* _Collected data entries_:
###

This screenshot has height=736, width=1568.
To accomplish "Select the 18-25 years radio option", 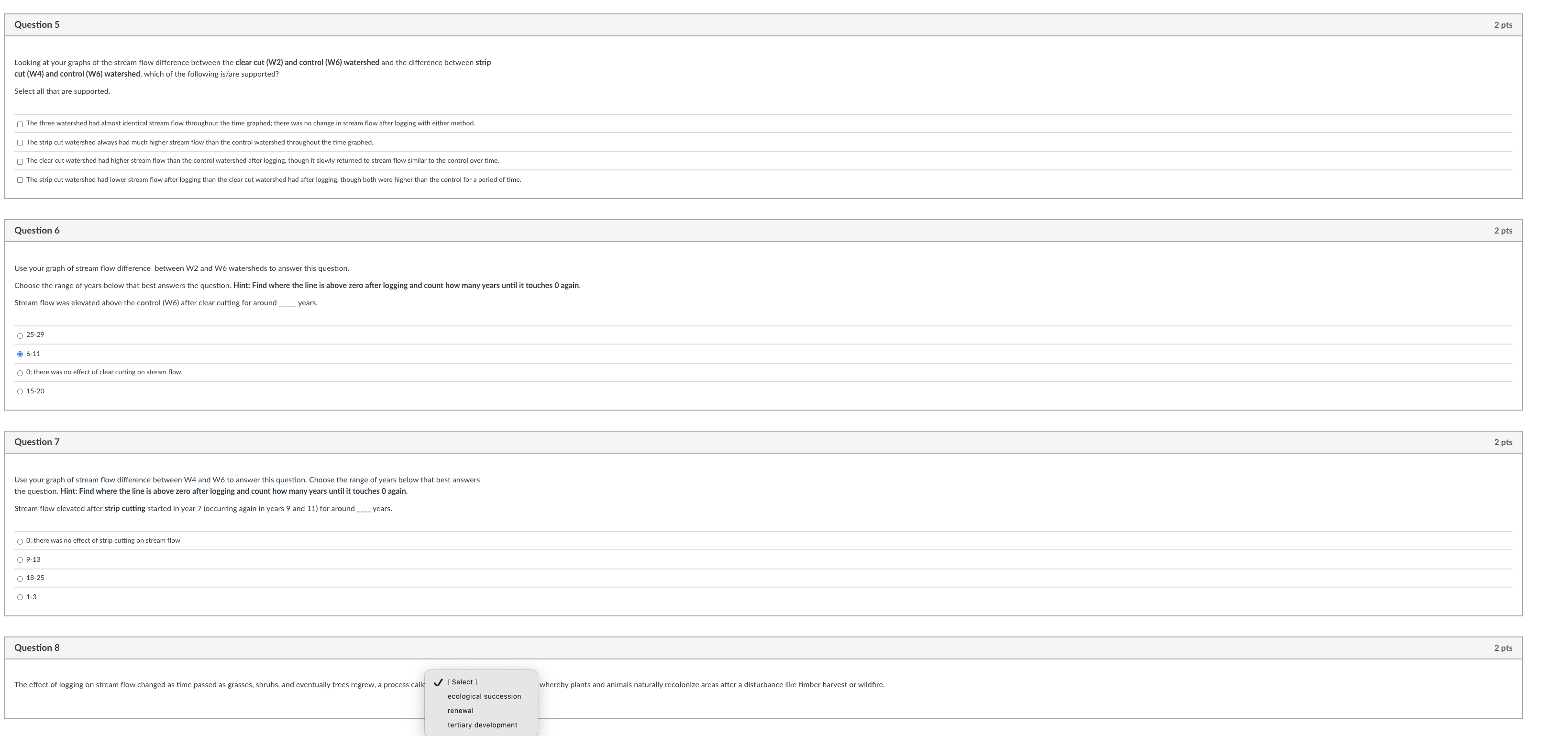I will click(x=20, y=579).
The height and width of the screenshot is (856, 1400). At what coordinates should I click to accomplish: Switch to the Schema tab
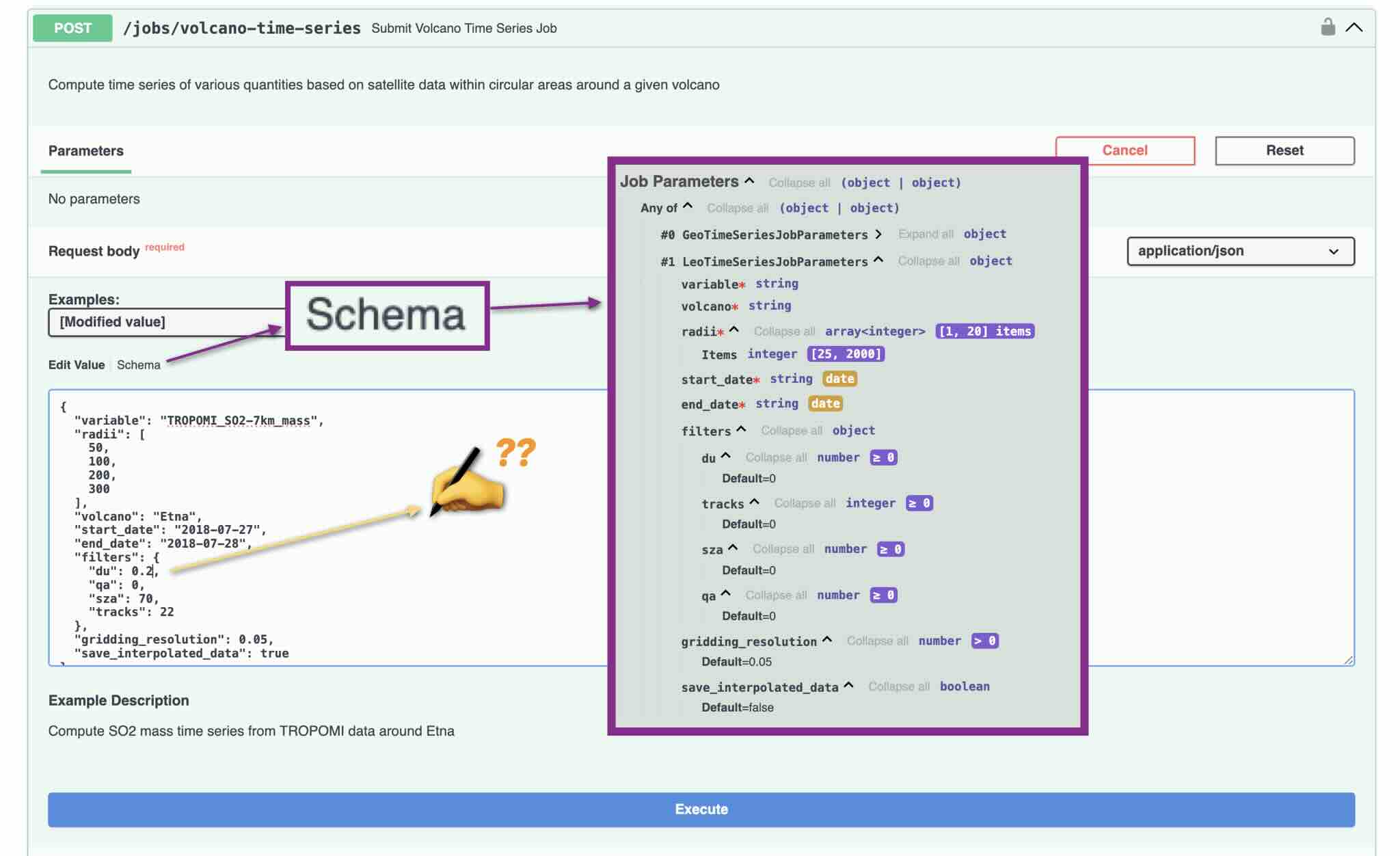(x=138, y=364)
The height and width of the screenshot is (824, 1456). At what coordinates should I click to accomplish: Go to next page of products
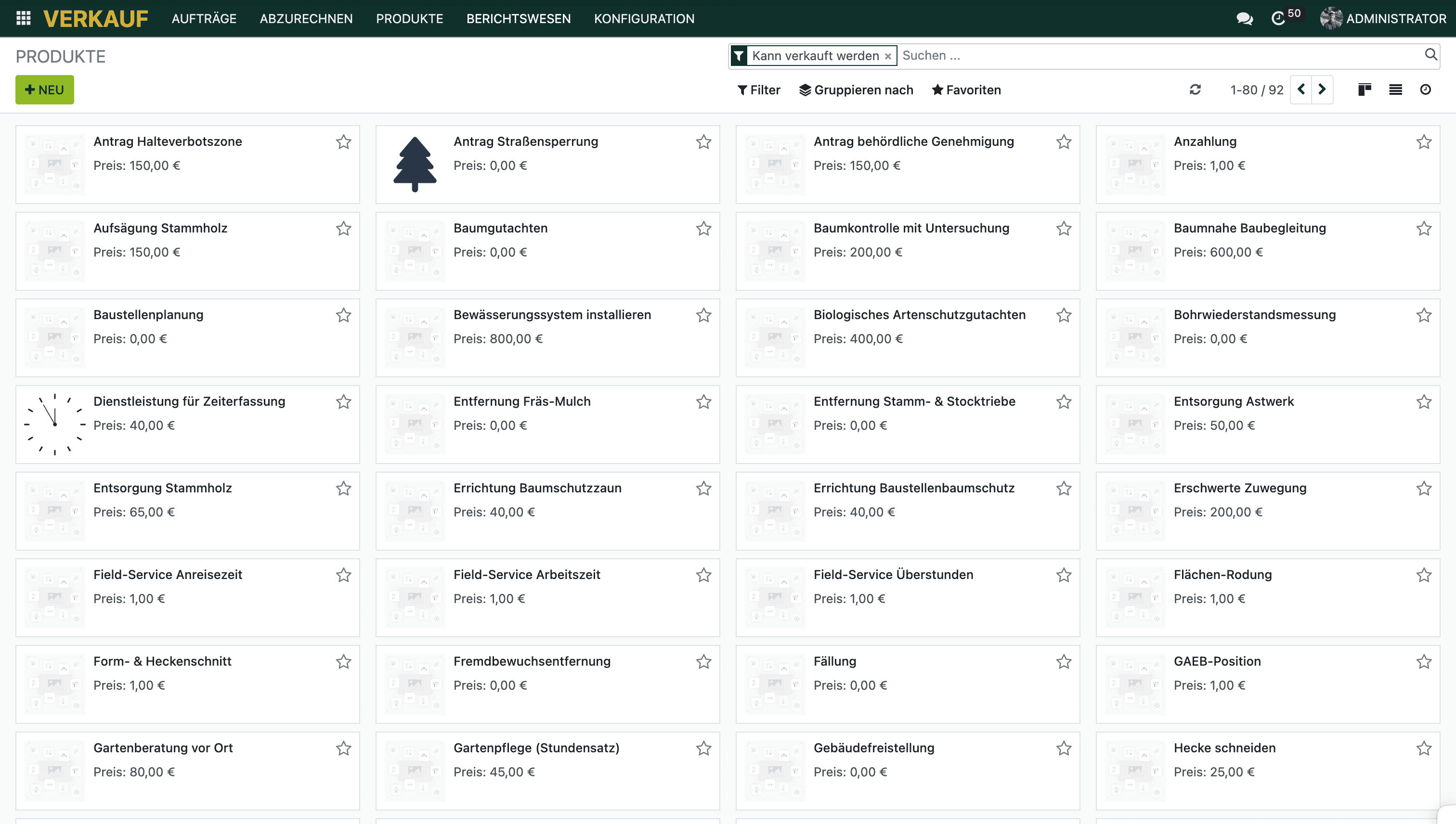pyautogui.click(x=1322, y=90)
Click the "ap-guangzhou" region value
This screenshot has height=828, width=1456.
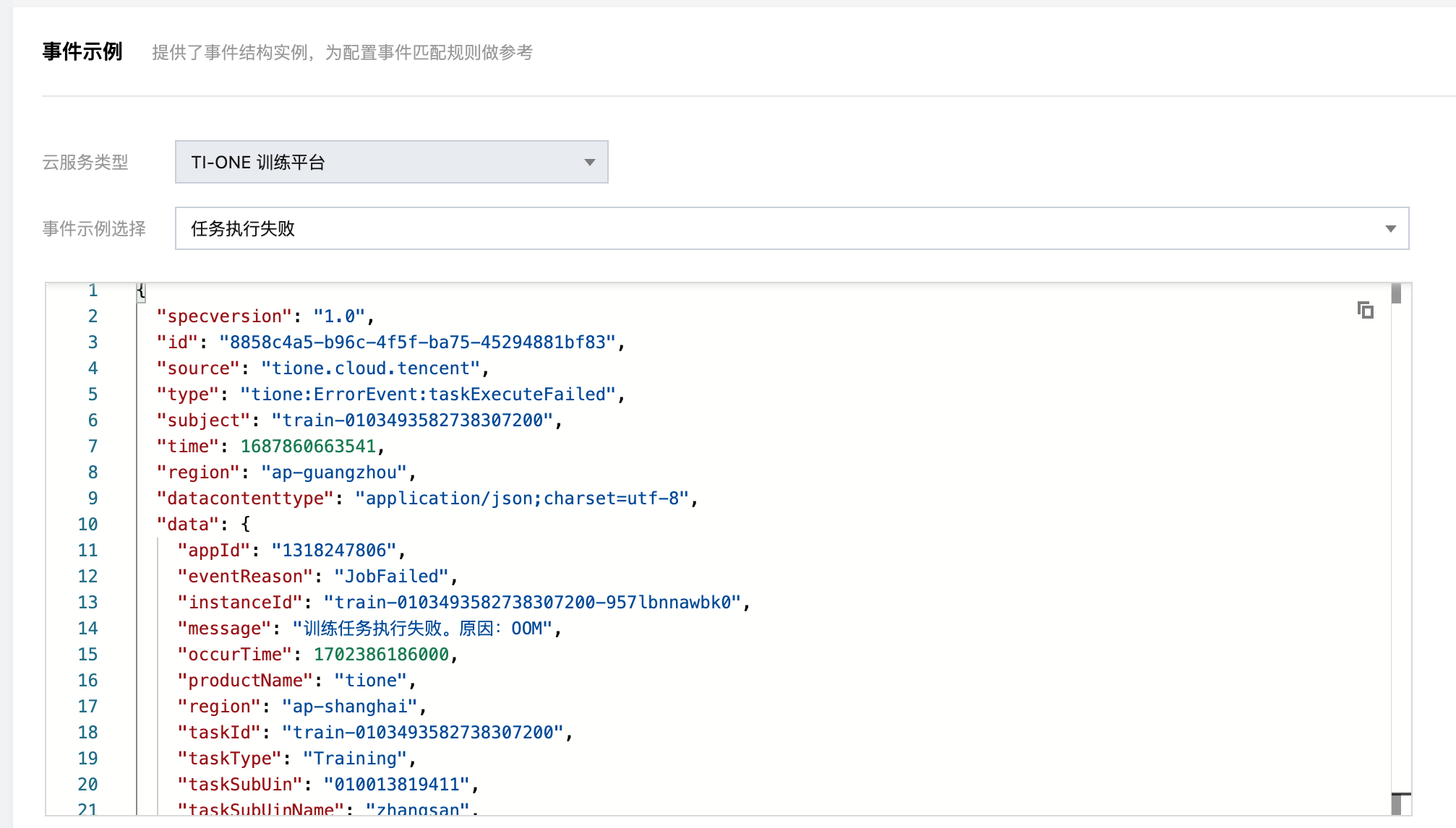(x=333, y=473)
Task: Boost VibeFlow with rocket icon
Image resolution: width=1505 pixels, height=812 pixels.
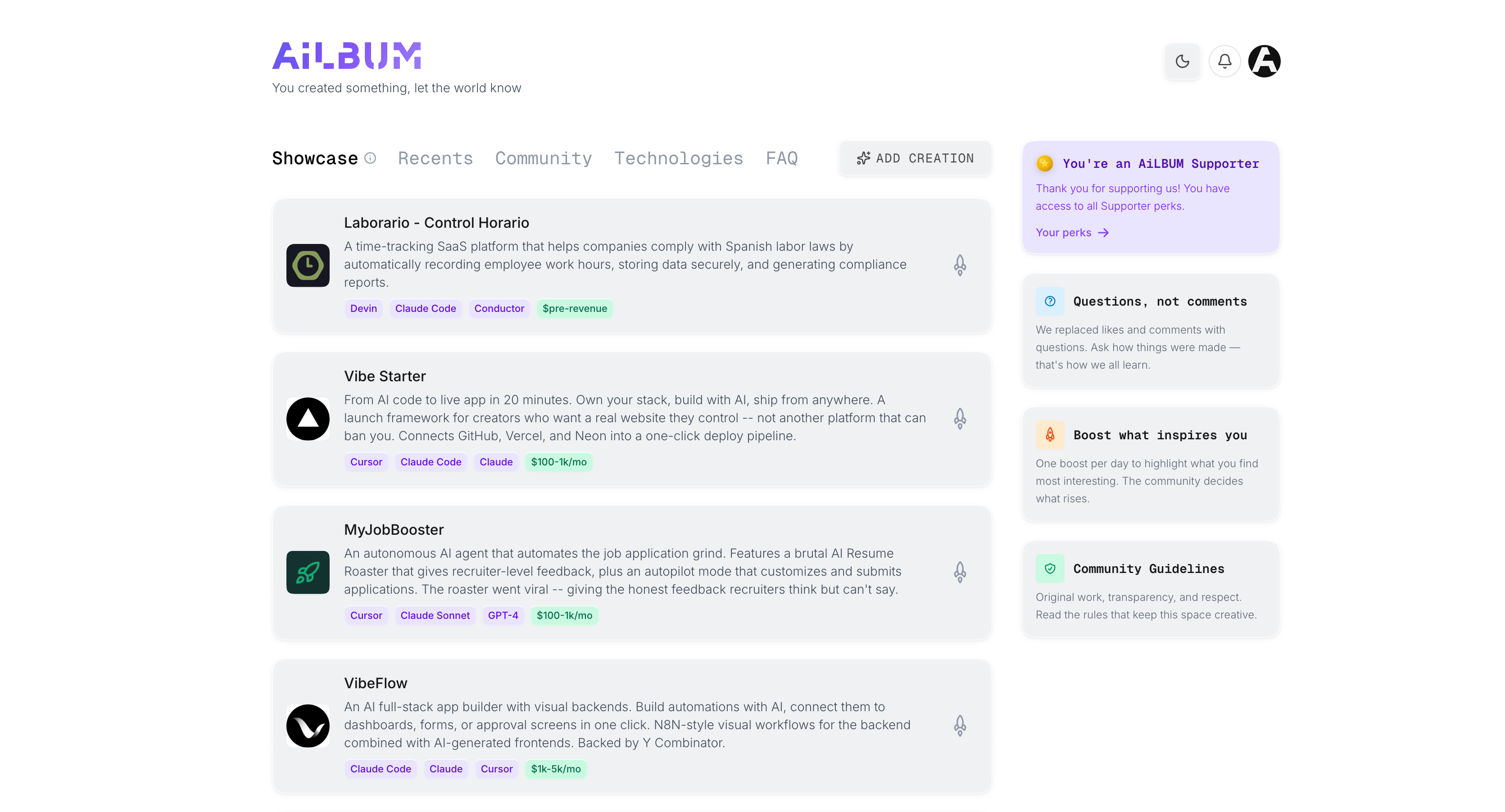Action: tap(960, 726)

###

* _Instructions for the task_: Exclude the pictures and write out exactly the lines from the one holding "This screenshot has height=828, width=1456." through the end of the entries, inclusive, and only those.

* _Result of this exercise_:
This screenshot has height=828, width=1456.
(x=333, y=473)
Task: Boost VibeFlow with rocket icon
Image resolution: width=1505 pixels, height=812 pixels.
Action: tap(960, 726)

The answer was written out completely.